§ **Directions**
Copy out each line of the listing below that contains the word "coordinates".
════════════════
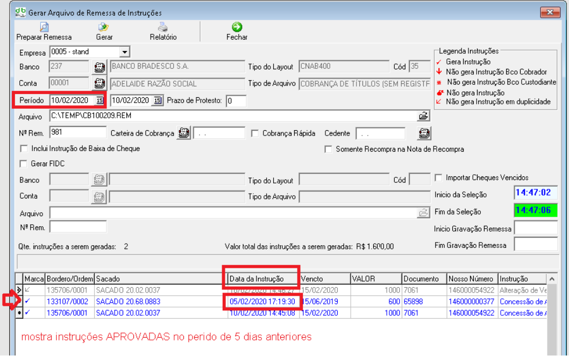Enable Somente Recompra na Nota de Recompra
This screenshot has width=569, height=356.
328,149
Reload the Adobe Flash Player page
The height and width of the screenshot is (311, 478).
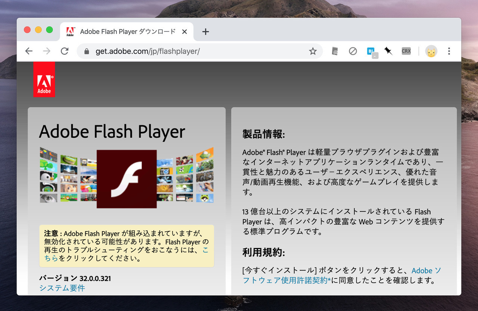pos(65,51)
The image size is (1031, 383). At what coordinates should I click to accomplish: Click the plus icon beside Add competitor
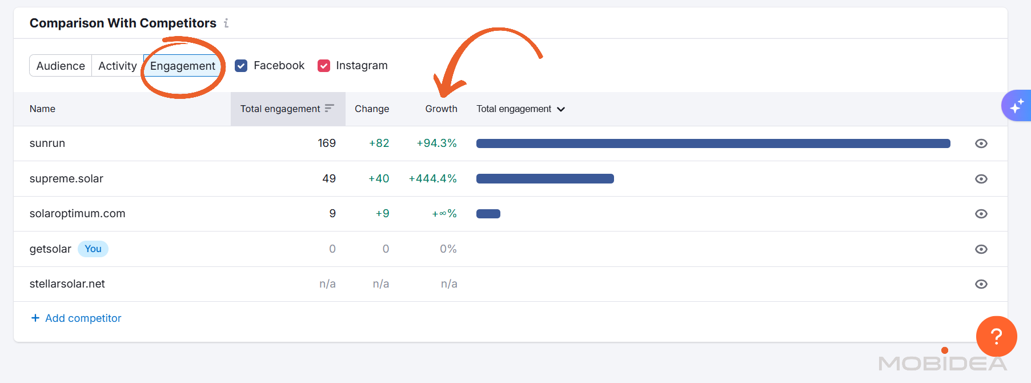click(x=35, y=318)
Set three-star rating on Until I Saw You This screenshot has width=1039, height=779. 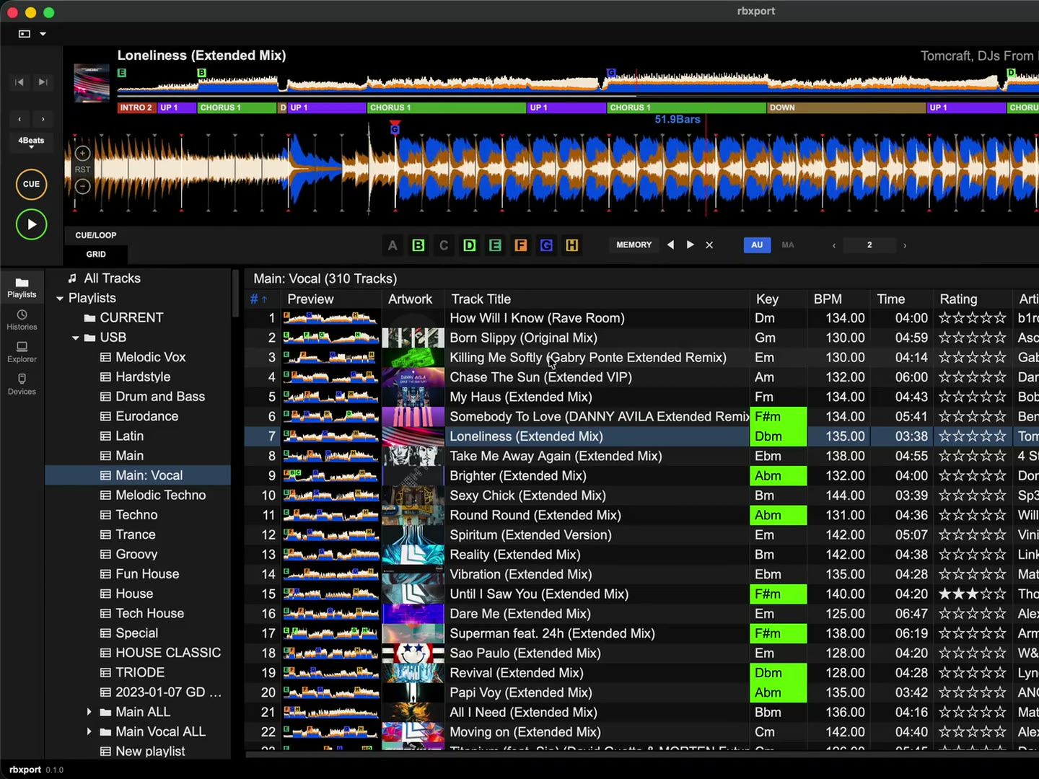coord(973,594)
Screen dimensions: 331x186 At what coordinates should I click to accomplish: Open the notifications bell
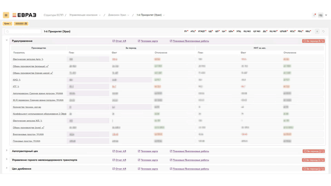coord(314,15)
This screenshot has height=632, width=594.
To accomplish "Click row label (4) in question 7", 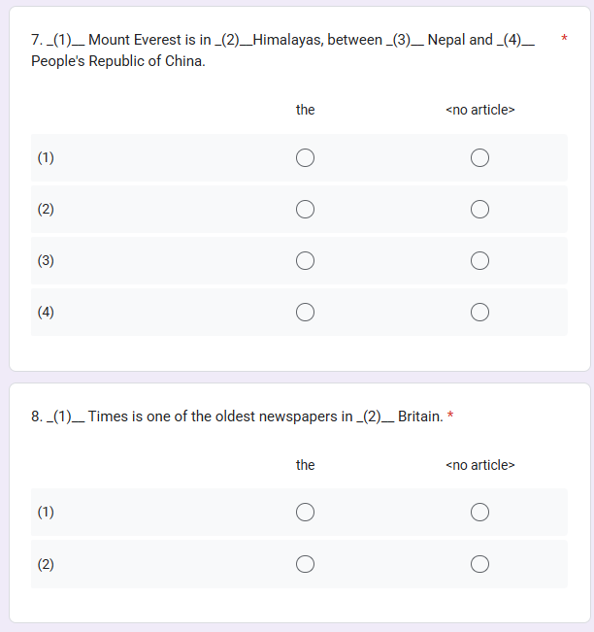I will pyautogui.click(x=46, y=313).
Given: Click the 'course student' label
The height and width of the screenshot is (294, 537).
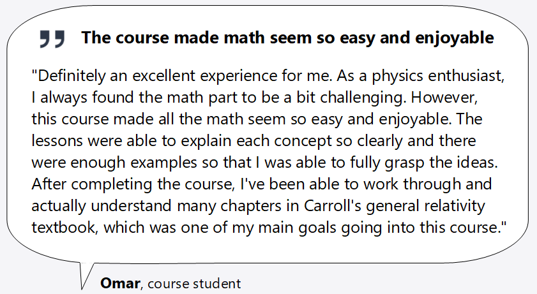Looking at the screenshot, I should click(x=194, y=284).

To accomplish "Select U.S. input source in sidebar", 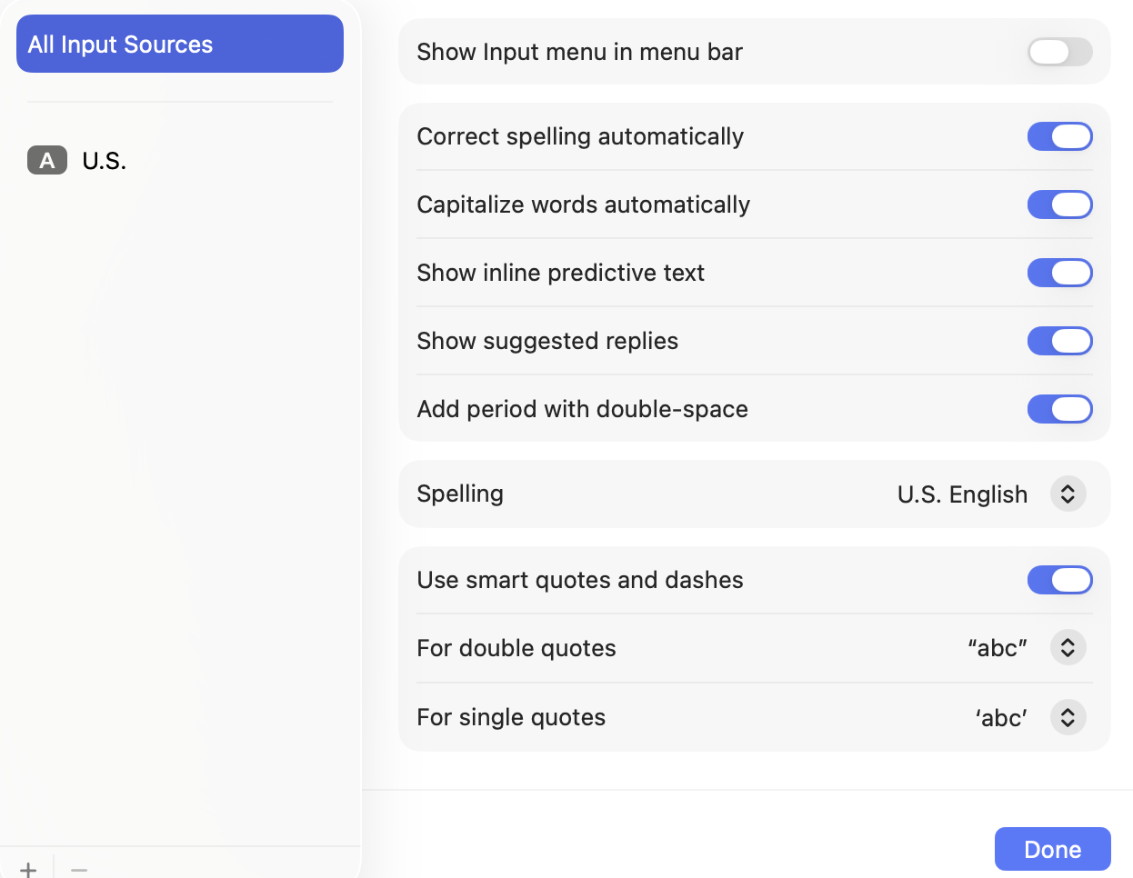I will point(104,161).
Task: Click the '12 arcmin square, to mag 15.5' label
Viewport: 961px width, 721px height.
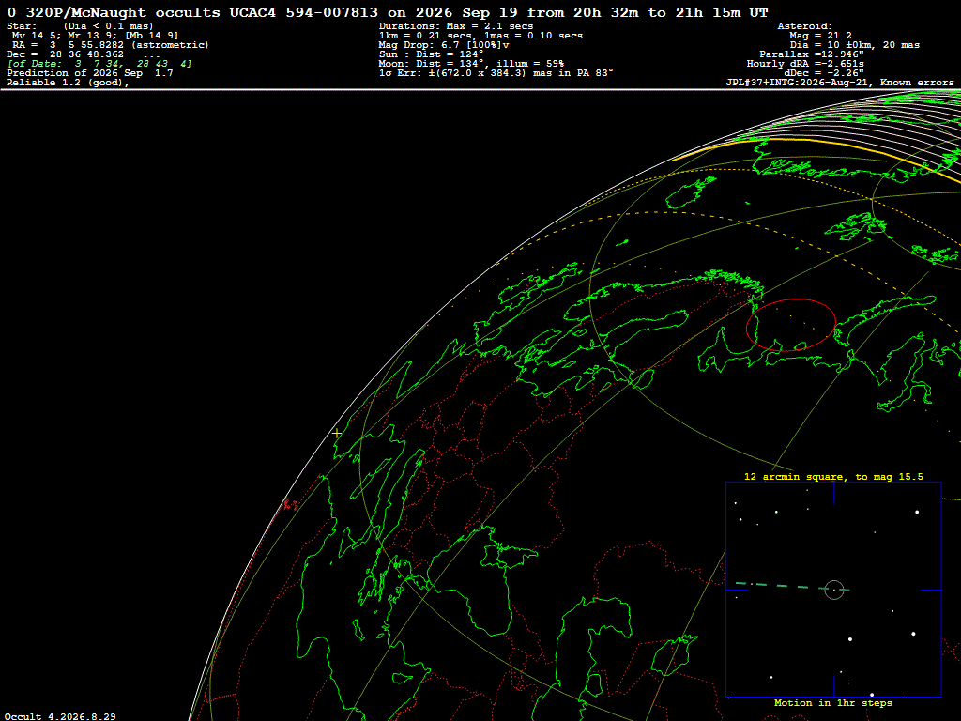Action: coord(833,476)
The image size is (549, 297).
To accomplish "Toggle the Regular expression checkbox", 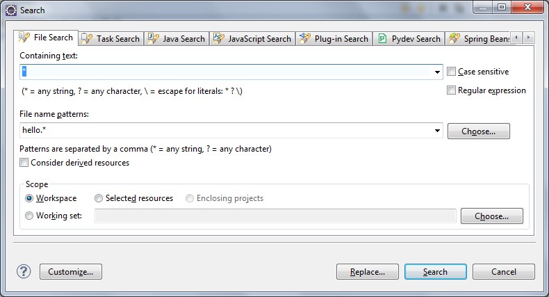I will [452, 90].
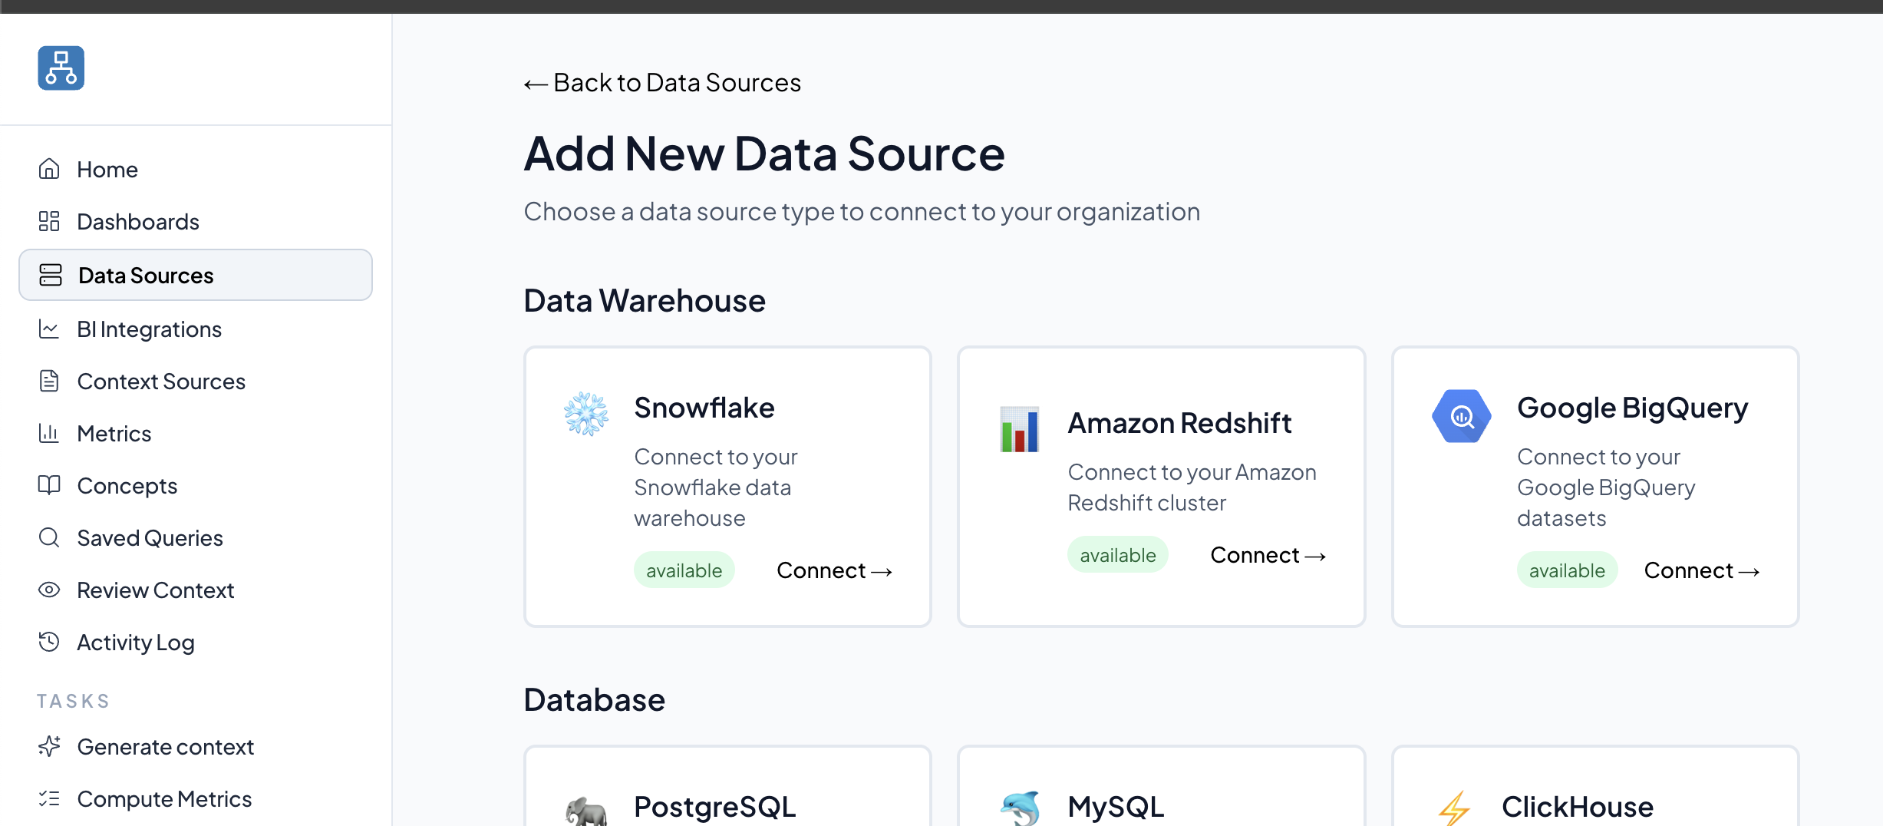Connect the Amazon Redshift data source

tap(1268, 554)
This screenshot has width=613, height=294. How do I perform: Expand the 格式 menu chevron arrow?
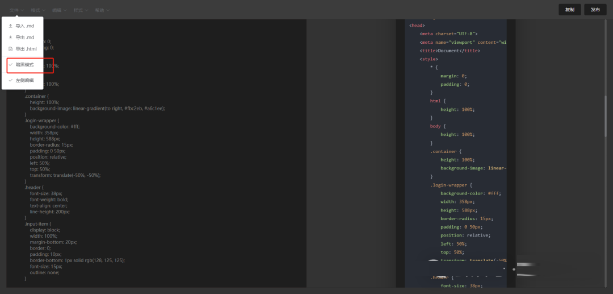[x=44, y=10]

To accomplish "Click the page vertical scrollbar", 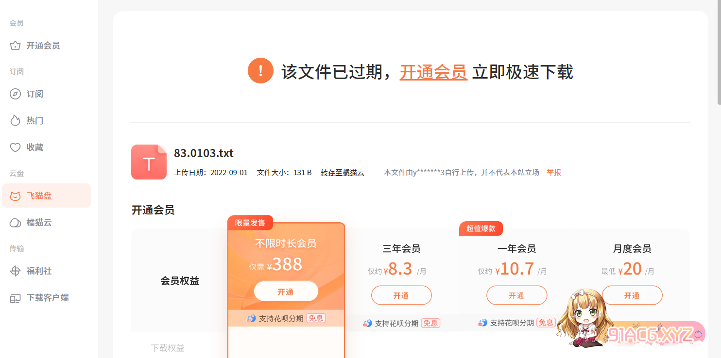I will tap(719, 53).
════════════════
§ **Exercise response**
The image size is (1031, 383). At what coordinates should I click to accomplish: Click the plus icon beside Add competitor
Screen dimensions: 331x186 At what coordinates should I click to accomplish: Open the notifications bell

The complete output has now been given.